Looking for a lunch that’s quick, satisfying, and packed with nutrients your body can actually use?
This Tuna Avocado Salad is loaded with healthy fats, protein, antioxidants, and nutrients that help support your body’s natural production of NAD+...a vital coenzyme involved in cellular energy, healthy aging, brain function, and metabolism.
It comes together in minutes and gives your body real nourishment without leaving you feeling sluggish afterward.
Why NAD+ Matters
NAD+ (nicotinamide adenine dinucleotide) is a molecule found in every cell of your body. It plays a major role in:
- Cellular energy production
- Brain function
- Healthy aging
- Metabolism
- Repair and recovery
As we age, NAD+ levels naturally decline. Supporting your body with nutrient-dense foods may help your cells function more efficiently and support healthy energy levels.
Learn more about NAD+ in my recent article.
Why You’ll Love This Recipe
This salad is:
- High in protein
- Rich in healthy fats
- Ready in under 10 minutes
- Naturally gluten-free and dairy-free
- Refreshing, crunchy, creamy, and satisfying
It’s the perfect balance of savory and sweet with the creamy avocado and crisp apple.
How Tuna and Avocado Support NAD+
Tuna
Wild-caught tuna contains important nutrients like niacin (vitamin B3) and protein. Niacin is one of the key building blocks your body uses to help produce NAD+.
Protein also provides amino acids that support cellular repair, metabolism, and energy production.
Avocado
Avocados are rich in healthy monounsaturated fats, fiber, magnesium, and antioxidants that help support mitochondrial health and overall cellular function.

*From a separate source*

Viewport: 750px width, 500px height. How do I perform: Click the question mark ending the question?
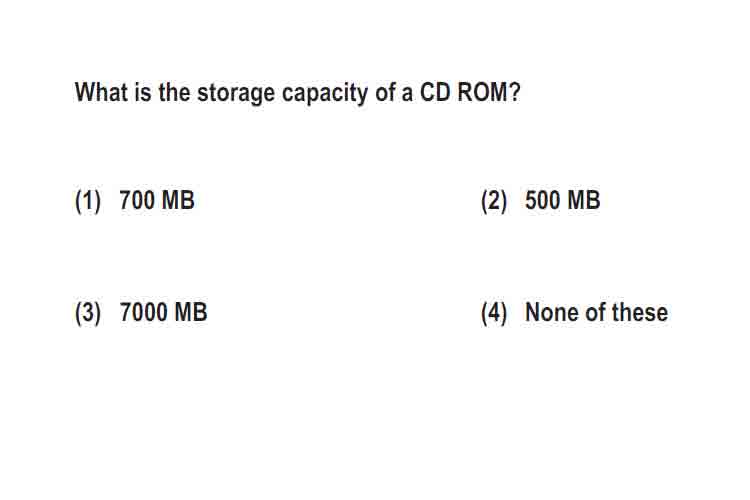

Healthy fats are essential for helping your body absorb nutrients and maintain stable energy throughout the day.
Tuna Avocado Salad Recipe
Servings: 2
Prep Time: 10 minutes
Total Time: 10 minutes
Ingredients
- 2 cups organic arugula and spinach mix
- 1 tbsp extra virgin olive oil
- 1 (7 oz) can wild-caught tuna in water, drained
- 1/2 medium avocado, diced
- 2 tsp everything bagel seasoning
- 1 apple, chopped
Directions
Step 1:
Add 1 cup of arugula or spinach mix to each bowl.
Step 2:
Drizzle 1/2 tablespoon olive oil over each bowl of greens.
Step 3:
In a separate bowl, combine the drained tuna and everything bagel seasoning.
Step 4:
Top the greens with the tuna mixture, chopped apples, and diced avocado.
Step 5:
Mix gently and enjoy immediately.
How to Enjoy
This salad makes a perfect quick lunch or light dinner. Pair it with sparkling water, herbal tea, or a side of roasted vegetables for an easy nutrient-dense meal.